Alıştırma Yönergeleri:
1. Metinde adı geçen bütün şehirleri sıralayın.
2. Metinde "Ne olduğunu anlamış" ifadesinden "İzmirli Homeros diyeceğim." ifadesine kadar olan kısmı aynen yazın.

Metin Bölümü:
——————————

Ardından Stockholm kar bekliyormuşum gibi çıktı karşıma. Hani, ne oluyor diye soramıyorum! Üç gün önce yağmurla karşıladı İstanbul yine.
Ne olduğunu anlamış değilim. Tam da güneş karşılıyor beni diye düş kurduğum sırada işte şimdi de İzmir. İşte, gökyüzünün yarılmasını sağlayıp bu satırların yazarını sırılsıklam ıslatan kent. İşte İzmir! İşte kazananlarla yitirenlerin kabus yaşadıkları kent. Bu kent için öyle yüzyıllar öteye gitmek gerekmiyor. Bir de bugünün öncesi var. Siz hangi yıl seçersiniz?
Sizler düşünedurun, ben bugünü seçtim. Yağmurla çıkıp geldim. İzmir üzerine bir şeyler de ben söyleyeceğim bu on gün içinde. Yarın başka bir açıdan göreceğim İzmir'i. İzmirli Homeros diyeceğim.

——————————

Derlenen Materyal:
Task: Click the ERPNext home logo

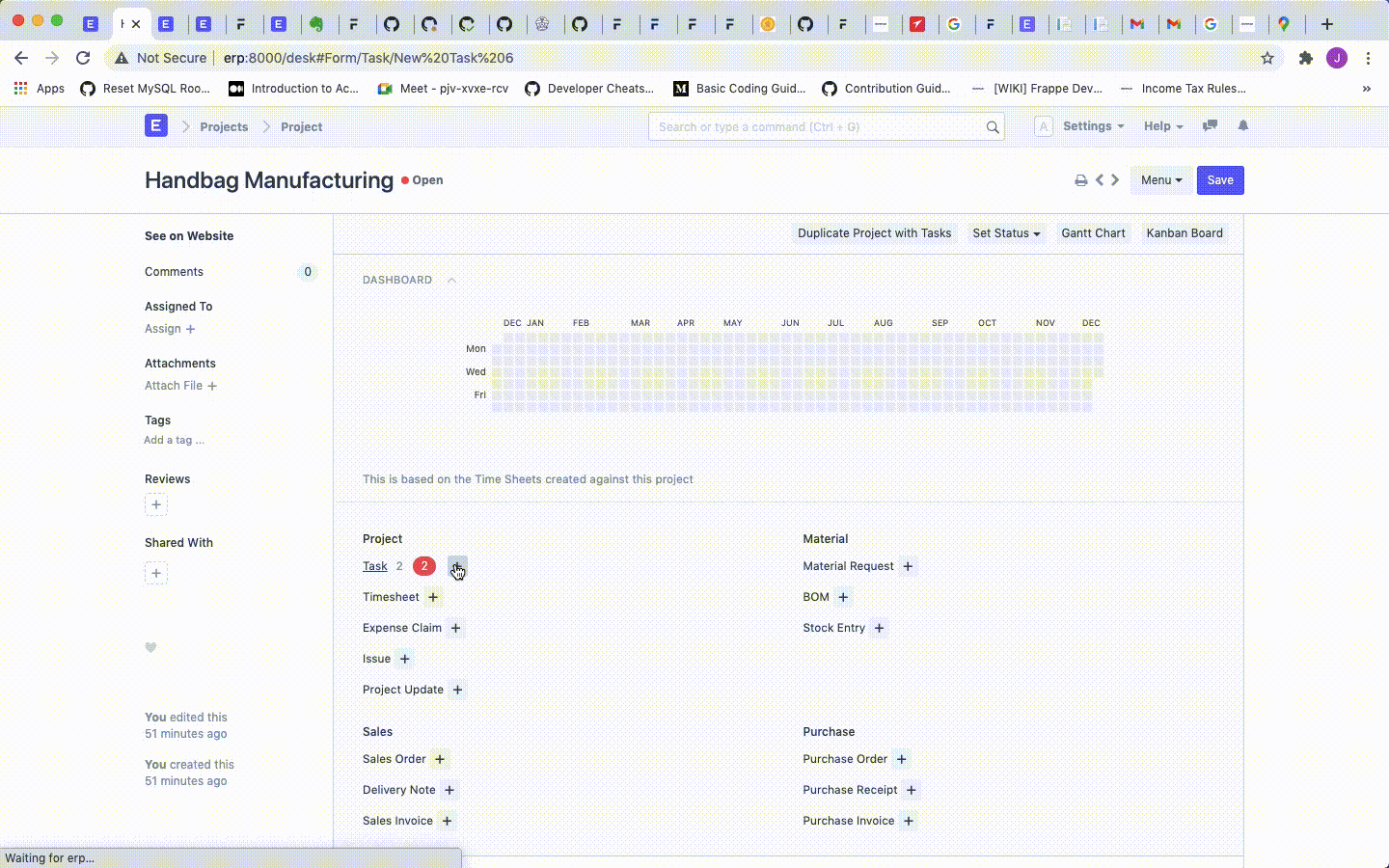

——————————

Cevap Anahtarı:
1. Stockholm, İstanbul, İzmir

2.
Ne olduğunu anlamış değilim. Tam da güneş karşılıyor beni diye düş kurduğum sırada işte şimdi de İzmir. İşte, gökyüzünün yarılmasını sağlayıp bu satırların yazarını sırılsıklam ıslatan kent. İşte İzmir! İşte kazananlarla yitirenlerin kabus yaşadıkları kent. Bu kent için öyle yüzyıllar öteye gitmek gerekmiyor. Bir de bugünün öncesi var. Siz hangi yıl seçersiniz?
Sizler düşünedurun, ben bugünü seçtim. Yağmurla çıkıp geldim. İzmir üzerine bir şeyler de ben söyleyeceğim bu on gün içinde. Yarın başka bir açıdan göreceğim İzmir'i. İzmirli Homeros diyeceğim.